Selected passage

Welcome to the Gulag

N&P: Discuss governments, nations, politics and recent related news here.

Moderators: Alyrium Denryle, Edi, K. A. Pital

Post Reply
User avatar
fgalkin
Carvin' Marvin
Posts: 14557
Joined: 2002-07-03 11:51pm
Location: Land of the Mountain Fascists
Contact:

Welcome to the Gulag

Post by fgalkin »

...in the Bronx

Click me
The right to a speedy trial doesn’t guarantee one in the Bronx.

That’s because the borough’s notoriously backlogged court system still leaves some accused felons sitting in jail more than five years before their cases go to trial, the Daily News has learned.

Defendants routinely wait two to three years before a trial date is even set — a startling delay unheard of in other boroughs, lawyers on all sides say.

The system is so slow, some attorneys have dubbed it the “Bronx Gulag.”

“It’s absolutely awful,” said veteran defense lawyer Harvey Slovis. “This doesn’t happen anywhere else in the state. It’s especially troubling because some of the people sitting in jail are innocent.”

The backlog — which has built up over eight years — has delayed justice for suspects and victims alike.

Just 206 felony cases were brought to trial in the Bronx last year — fewer than in Manhattan, Brooklyn and Queens, according to the Office of Court Administration.

Meanwhile, the average time to resolve a homicide case by trial in the Bronx has risen dramatically. In 2008, it was 733 days. Last year it was 988 days — longer than any other borough and the citywide average of 783 days.

Dataset
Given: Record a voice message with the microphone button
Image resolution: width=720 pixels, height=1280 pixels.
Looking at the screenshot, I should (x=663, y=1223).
--
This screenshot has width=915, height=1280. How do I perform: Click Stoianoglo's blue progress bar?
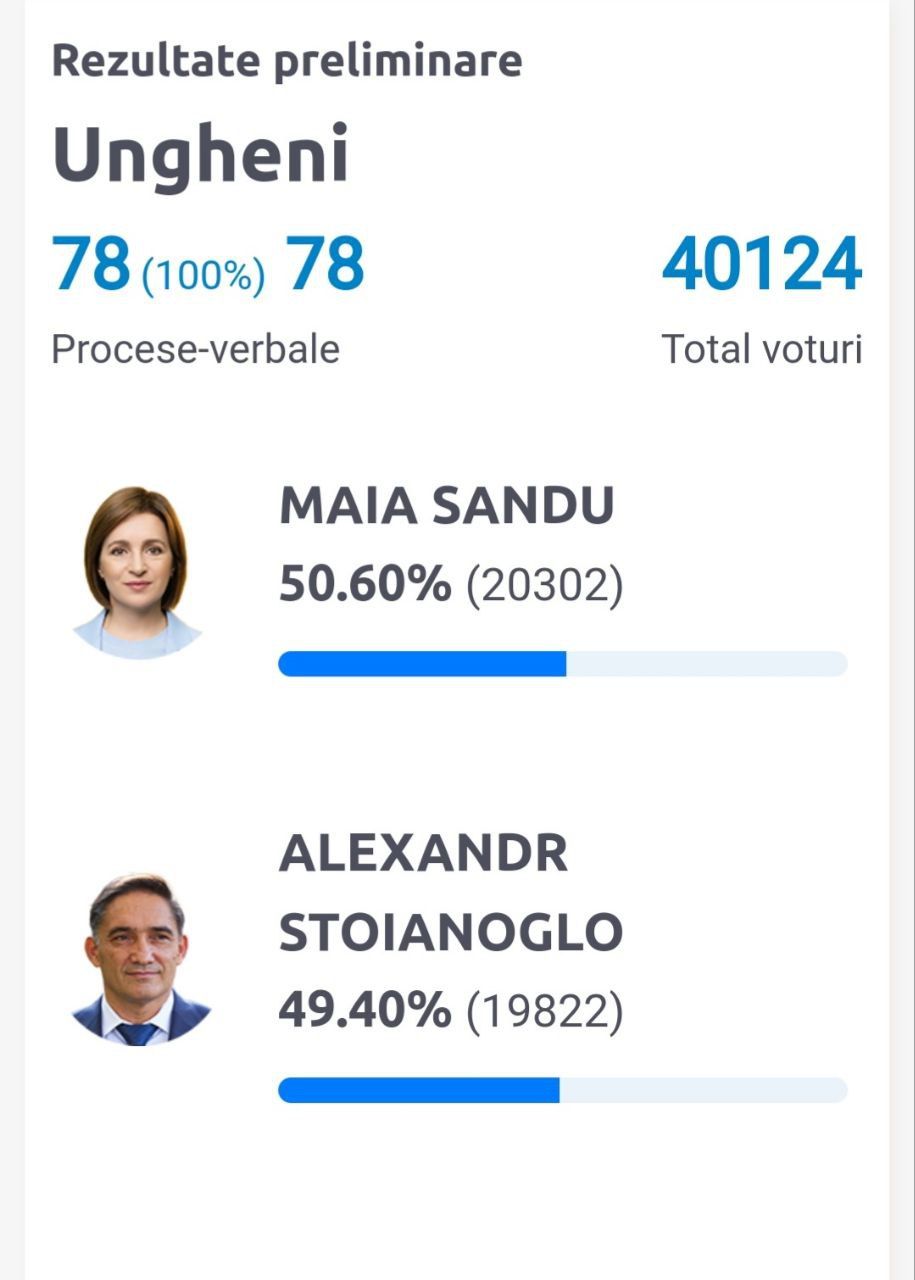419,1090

Problems and tasks
(a) According to the Bronx court backlog article, how many felony cases were brought to trial in the Bronx last year?
(b) Echo the part of the Bronx court backlog article starting at "Post by fgalkin" and ending at "all sides say.".

Expected outputs
(a) 206 felony cases.

(b)
Post by fgalkin »

...in the Bronx

Click me
The right to a speedy trial doesn’t guarantee one in the Bronx.

That’s because the borough’s notoriously backlogged court system still leaves some accused felons sitting in jail more than five years before their cases go to trial, the Daily News has learned.

Defendants routinely wait two to three years before a trial date is even set — a startling delay unheard of in other boroughs, lawyers on all sides say.